Is It Okay to Hit on Me?

With a simple but controversial question, Dr Lindsey Doe (clinical sexologist and host of sex education Youtube channel Sexplanations) touches on the need for sex-positive environments, sexual harassment, acceptable expressions of desire, and the hypersexualization of women on the Internet. She addresses the issue with incredible nuance, highlighting context and intent as two determiners of when a romantic proposition regresses into sexual harassment. A possible list of criteria is also suggested, to help viewers decide when it’s appropriate to hit on someone:

However, a significant problem with Dr Doe’s framework is that the first question to be asked is already a contentious one. In fact, it was central to the debate regarding the sexual misconduct allegations against Aziz Ansari. Despite society’s push to be more sexually progressive, it is important to recognize that sexual desire cannot be expressed without reference to previously established norms (Cameron & Kulick, 2003), and that some people still feel compelled to adhere to them. This creates murky grounds for everyone: when does one know that the nonverbal communication of their partner is a sign of rejection, and not playing hard to get? Unfortunately, there’s no silver bullet to this thorny issue, but frameworks and open conversations like this help lay the groundwork as we adjust our cultural scripts concerning romance and sex.

In this specific case, the reformation of our social scripts entails understanding how and why men sexually harass women online. (Yes, straight cis men aren’t the only ones sexually harassing others online, but they are the topic of discussion in this post)

The concept of the ‘social semiotic of desire’ (Cameron & Kulick, 2003) is central to the question of ‘How?’ It builds on Jacques Derrida’s work on performatives, and refers to resources or practices that simultaneously restrict and permit the decisions people make when expressing desire. These codes are iterable, as they’re continuously repeated and spread in social life and the media. Thus what’s worrying is that these men aren’t simply expressing their sexual interest – they’re following a social script that has been condoned and overlooked by society. Men’s erotic desire is conveyed through the semiotic practice of leaving overtly sexual comments on women’s social media profiles, and this act can be easily replicated. Given that this behaviour is rarely met with repercussions, men perceive their actions as socially acceptable, and their sexual comments are recirculated. This isn’t a rarity. 21% of women ages 18 to 29 report having been sexually harassed online, more than twice the number of men (Duggan, 2017). Just watch all these videos of women reading the unwanted sexual comments they receive on social media.

Looking beyond the possibility that men are just incredibly horny, we should consider the roles of the Internet, prohibition, and social expectations in explaining the ‘Why?’ First, it’s undeniable that the advent of the Internet has altered the social semiotic of desire by providing the comfort of anonymity. Users are emboldened because they can choose from a wide range of semiotic practices that both express their crude thoughts and remove their accountability for their actions. Second, prohibition fuels the flames of sexual desire (Kohon, 1999) and makes the thought of the forbidden fruit even sweeter. Because openly expressing lewd thoughts to women is deemed as a social taboo that transgresses social norms (in real life), men feel a stronger urge to do so by leaving sexual comments. Third, sexual desire is mediated through conventional notions of heterosexuality (Richardson, 2000) and are developed asymmetrically in communication (Kiesling, 2011). It is hence possible that men are leaving vulgar comments as a means of enacting their heterosexual identity, which is closely tied to the stereotype that they are aggressive and relentless pursuers of women. Furthermore, the Internet is a perfect place to construct said asymmetrical expression of sexual desire, which entails men being in the active and women in the passive role.
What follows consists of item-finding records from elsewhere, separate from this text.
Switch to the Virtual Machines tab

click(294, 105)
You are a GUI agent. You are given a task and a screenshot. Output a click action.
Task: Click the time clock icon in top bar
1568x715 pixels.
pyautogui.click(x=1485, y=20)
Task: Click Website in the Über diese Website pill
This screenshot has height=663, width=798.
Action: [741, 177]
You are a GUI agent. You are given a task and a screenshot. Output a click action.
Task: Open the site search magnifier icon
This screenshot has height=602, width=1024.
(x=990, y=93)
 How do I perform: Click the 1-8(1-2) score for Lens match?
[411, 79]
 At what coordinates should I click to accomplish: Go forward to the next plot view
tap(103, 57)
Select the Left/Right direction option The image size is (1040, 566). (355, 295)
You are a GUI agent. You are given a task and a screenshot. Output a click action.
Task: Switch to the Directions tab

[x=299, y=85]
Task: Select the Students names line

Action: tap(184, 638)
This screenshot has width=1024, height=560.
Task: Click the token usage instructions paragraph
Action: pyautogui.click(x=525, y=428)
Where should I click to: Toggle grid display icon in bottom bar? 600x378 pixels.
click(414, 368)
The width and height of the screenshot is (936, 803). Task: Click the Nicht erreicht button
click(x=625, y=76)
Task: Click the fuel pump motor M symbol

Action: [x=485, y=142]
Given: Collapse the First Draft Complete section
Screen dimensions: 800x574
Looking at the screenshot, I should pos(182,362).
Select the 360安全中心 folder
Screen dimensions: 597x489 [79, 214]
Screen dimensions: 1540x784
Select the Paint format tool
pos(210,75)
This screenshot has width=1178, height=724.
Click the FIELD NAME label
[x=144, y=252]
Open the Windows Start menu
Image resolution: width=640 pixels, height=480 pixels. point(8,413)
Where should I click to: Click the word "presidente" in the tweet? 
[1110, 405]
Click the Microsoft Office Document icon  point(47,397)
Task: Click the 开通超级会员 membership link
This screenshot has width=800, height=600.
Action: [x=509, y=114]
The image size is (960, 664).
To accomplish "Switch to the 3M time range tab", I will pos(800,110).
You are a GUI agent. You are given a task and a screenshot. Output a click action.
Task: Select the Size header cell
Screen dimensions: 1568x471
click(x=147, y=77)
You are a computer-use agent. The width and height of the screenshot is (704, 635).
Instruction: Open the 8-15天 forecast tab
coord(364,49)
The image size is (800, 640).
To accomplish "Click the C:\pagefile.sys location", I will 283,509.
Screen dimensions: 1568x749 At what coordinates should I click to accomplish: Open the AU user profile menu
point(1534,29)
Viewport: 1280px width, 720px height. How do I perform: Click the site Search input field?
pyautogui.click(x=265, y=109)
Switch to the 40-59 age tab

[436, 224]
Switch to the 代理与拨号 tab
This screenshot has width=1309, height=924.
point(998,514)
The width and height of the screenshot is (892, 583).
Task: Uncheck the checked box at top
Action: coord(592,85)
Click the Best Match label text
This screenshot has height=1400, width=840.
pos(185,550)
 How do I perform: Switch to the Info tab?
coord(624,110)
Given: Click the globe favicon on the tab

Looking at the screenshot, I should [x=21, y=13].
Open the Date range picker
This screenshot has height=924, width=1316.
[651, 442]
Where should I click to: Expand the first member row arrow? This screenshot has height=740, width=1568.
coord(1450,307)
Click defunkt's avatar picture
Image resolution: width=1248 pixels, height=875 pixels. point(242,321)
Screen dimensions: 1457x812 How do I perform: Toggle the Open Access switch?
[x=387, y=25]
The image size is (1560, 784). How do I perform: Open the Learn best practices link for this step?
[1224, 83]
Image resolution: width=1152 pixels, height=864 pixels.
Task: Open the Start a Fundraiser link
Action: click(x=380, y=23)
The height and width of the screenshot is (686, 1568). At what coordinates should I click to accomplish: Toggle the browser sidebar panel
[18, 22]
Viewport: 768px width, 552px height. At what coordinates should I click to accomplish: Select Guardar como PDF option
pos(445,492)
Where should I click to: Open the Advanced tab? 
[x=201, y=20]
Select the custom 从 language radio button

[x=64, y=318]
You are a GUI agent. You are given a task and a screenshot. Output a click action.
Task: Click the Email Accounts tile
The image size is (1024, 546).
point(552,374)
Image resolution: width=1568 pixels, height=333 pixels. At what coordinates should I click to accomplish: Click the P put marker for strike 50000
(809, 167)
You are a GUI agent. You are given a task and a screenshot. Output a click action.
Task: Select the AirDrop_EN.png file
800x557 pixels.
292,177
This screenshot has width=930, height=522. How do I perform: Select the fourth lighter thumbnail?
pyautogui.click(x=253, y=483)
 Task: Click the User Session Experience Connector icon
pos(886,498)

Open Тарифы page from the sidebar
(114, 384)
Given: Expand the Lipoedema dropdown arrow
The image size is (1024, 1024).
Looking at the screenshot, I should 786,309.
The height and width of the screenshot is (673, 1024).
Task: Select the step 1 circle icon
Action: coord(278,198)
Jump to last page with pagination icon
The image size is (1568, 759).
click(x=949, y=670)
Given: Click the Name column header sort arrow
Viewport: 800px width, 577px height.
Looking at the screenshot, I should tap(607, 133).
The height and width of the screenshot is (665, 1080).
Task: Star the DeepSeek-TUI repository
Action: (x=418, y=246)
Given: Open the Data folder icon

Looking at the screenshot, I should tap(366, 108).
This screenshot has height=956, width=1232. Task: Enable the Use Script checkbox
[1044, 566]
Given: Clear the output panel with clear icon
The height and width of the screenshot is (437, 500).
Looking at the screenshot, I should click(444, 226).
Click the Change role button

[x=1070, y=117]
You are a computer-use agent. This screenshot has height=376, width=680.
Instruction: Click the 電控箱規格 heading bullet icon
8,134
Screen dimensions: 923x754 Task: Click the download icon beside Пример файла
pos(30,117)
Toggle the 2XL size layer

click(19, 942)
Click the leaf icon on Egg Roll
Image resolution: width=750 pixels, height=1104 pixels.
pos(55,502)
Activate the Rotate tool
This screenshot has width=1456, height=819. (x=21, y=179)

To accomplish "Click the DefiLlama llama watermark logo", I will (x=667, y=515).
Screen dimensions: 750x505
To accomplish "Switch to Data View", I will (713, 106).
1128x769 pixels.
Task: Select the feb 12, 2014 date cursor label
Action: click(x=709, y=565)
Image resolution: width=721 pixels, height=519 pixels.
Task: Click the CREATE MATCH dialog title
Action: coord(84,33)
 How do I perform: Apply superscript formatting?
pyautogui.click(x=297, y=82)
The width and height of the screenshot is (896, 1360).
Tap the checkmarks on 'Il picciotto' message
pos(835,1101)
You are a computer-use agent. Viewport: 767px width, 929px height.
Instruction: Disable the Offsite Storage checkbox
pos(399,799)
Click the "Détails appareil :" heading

Men have the ability to leave as many vulgar comments as they please, whereas women have no choice but to ignore or deal with them.

Although we can’t (and shouldn’t) police the Internet, we can take steps towards recognizing toxic masculinity and heteronormativity. We can subvert the patriarchy by raising awareness. We can start by stopping the objectification of women on the Internet, and showing them some respect.

References:

Cameron, D., & Kulick, D. (2003). Language and Sexuality. Cambridge University Press.

Kiesling, S. (2011). “The Interactional Construction of Gender as Desire.” Gender and Language 5(2): 213– 239.

Kohon, G. (1999). No Lost Certainties To Be Recovered: Sexuality, Creativity, Knowledge. Karnac Books.

Richardson, D. (2000). Rethinking Sexuality. SAGE Publications Ltd.